Redis URL for inter-agent communication in cooperative mode.Default: redis://localhost:6379
--git
flag
Enable git collaboration. Agents can push/pull/merge via shared remote.When enabled, each agent gets their own branch and can share code via a “team” remote.
--no-messaging
flag
Disable the send_message command for agent communication.

Evaluation

--no-auto-eval
flag
Disable automatic evaluation after task completion.By default, evaluation runs automatically after all tasks finish.
--eval-concurrency
integer
default:"10"
Number of parallel evaluations for auto-eval.Default: 10

Other options

--force
flag
Force rerun even if results already exist in logs/ directory.

Filtering examples

Run specific subset

cooperbench run -s lite

Run specific repository

cooperbench run -r llama_index_task

Run specific task

cooperbench run -t 8394

Run specific feature pair

cooperbench run -t 8394 -f 1,2
Runs task 8394, features 1 and 2 only.

Combine filters

cooperbench run -s lite -r dspy_task --setting solo
Runs lite subset, dspy repository only, solo mode.

Backend examples

Run on Modal (cloud)

cooperbench run --backend modal
Default cloud execution on Modal.

Run locally with Docker

cooperbench run --backend docker
Runs tasks in local Docker containers.

Run on GCP

cooperbench run --backend gcp
Requires prior configuration with cooperbench config gcp.

Model examples

OpenAI models

cooperbench run -m gpt-4o
cooperbench run -m gpt-4o-mini
Requires OPENAI_API_KEY environment variable.

Anthropic models

cooperbench run -m claude-3-5-sonnet-20241022
cooperbench run -m anthropic/claude-opus-4-20250514
Requires ANTHROPIC_API_KEY environment variable.

Google models

cooperbench run -m vertex_ai/gemini-3-flash-preview
cooperbench run -m gemini/gemini-pro
Requires GEMINI_API_KEY or GCP authentication for Vertex AI.

Collaborative settings

Git collaboration

cooperbench run --setting coop --git
Enables shared git remote.
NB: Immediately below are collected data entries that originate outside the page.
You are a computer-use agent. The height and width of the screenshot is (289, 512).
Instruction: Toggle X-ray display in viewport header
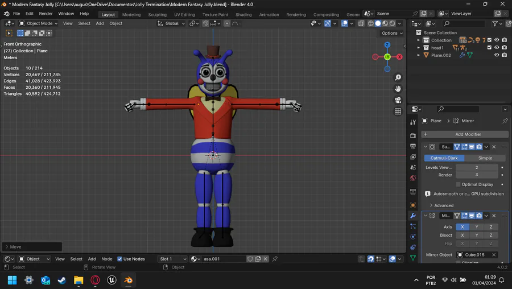point(361,23)
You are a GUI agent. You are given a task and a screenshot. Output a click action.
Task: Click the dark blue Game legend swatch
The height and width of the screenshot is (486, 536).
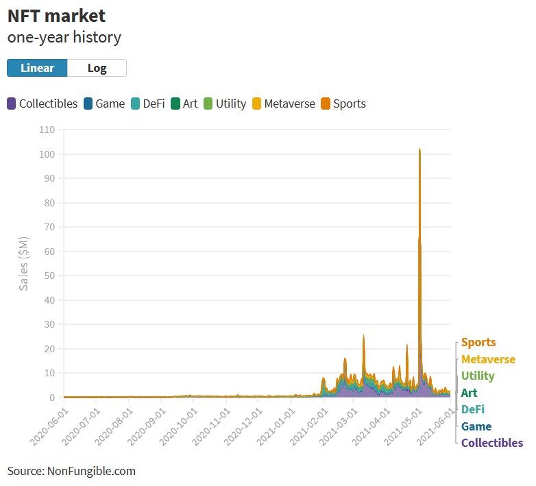88,104
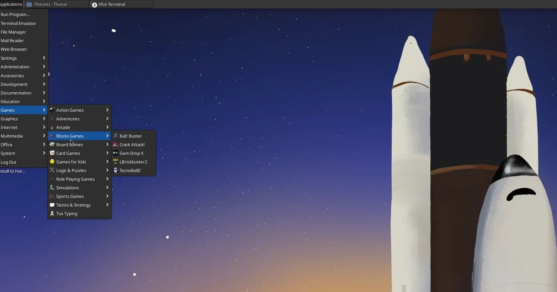Viewport: 557px width, 292px height.
Task: Select the Tux Typing penguin icon
Action: pos(52,213)
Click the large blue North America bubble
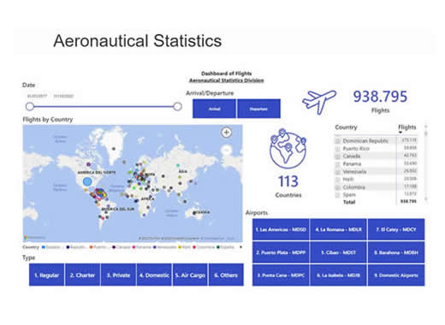445x325 pixels. click(x=87, y=181)
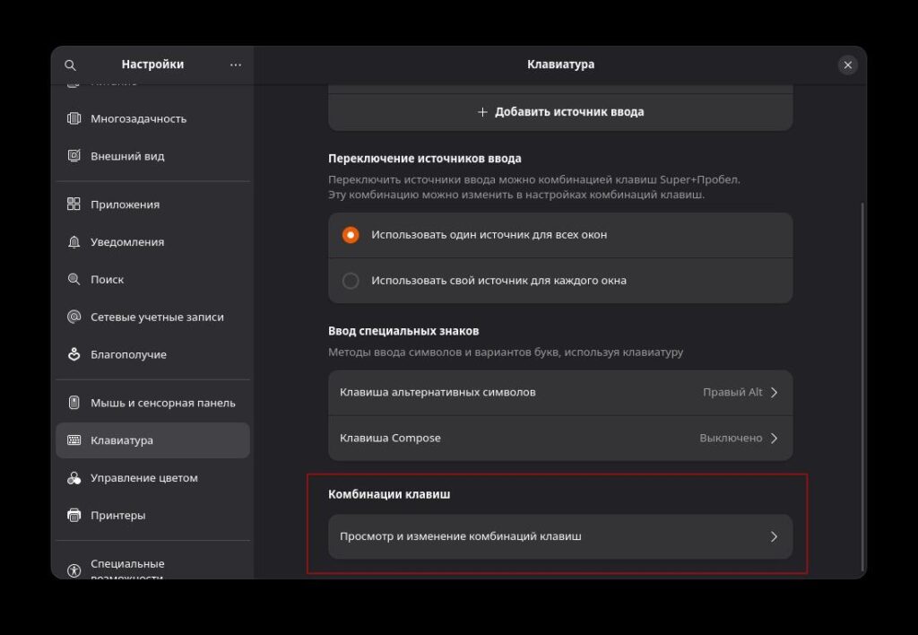Open the settings search icon
918x635 pixels.
[70, 65]
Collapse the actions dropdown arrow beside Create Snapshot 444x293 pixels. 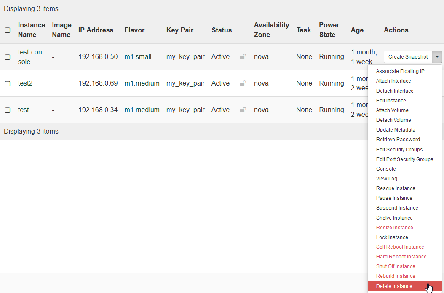pos(437,57)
Agents can:
  • Push to team remote: git push team agent_0
  • Fetch teammates’ work: git fetch team
  • View changes: git log team/agent_1

Messaging only

cooperbench run --setting coop
Agents use send_message command to coordinate.

No collaboration

cooperbench run --setting coop --no-messaging
Agents work independently, merge at the end.

Output

Results are saved to:
logs/{experiment_name}/
  task_{task_id}_feature_{f1}_{f2}/
    agent_0/
      trajectory.jsonl
      patch.diff
    agent_1/
      trajectory.jsonl  
      patch.diff
    eval.json

Auto-generated names

When --name is omitted, names follow this pattern:
{setting}-{agent_short}-{git?}-{model}-{subset?}-{repo?}-{task?}
Examples:
  • solo-msa-gemini-3-flash - Solo, mini_swe_agent, Gemini 3 Flash
  • solo-msa-gemini-3-flash-lite - Same but lite subset
  • coop-sw-git-gpt-4o-dspy-8394 - Coop, swe_agent, git enabled, GPT-4o, dspy repo, task 8394
Agent shorthands:
  • msa = mini_swe_agent
  • sw = swe_agent
  • oh = openhands
See cooperbench/agents/__init__.py for full list.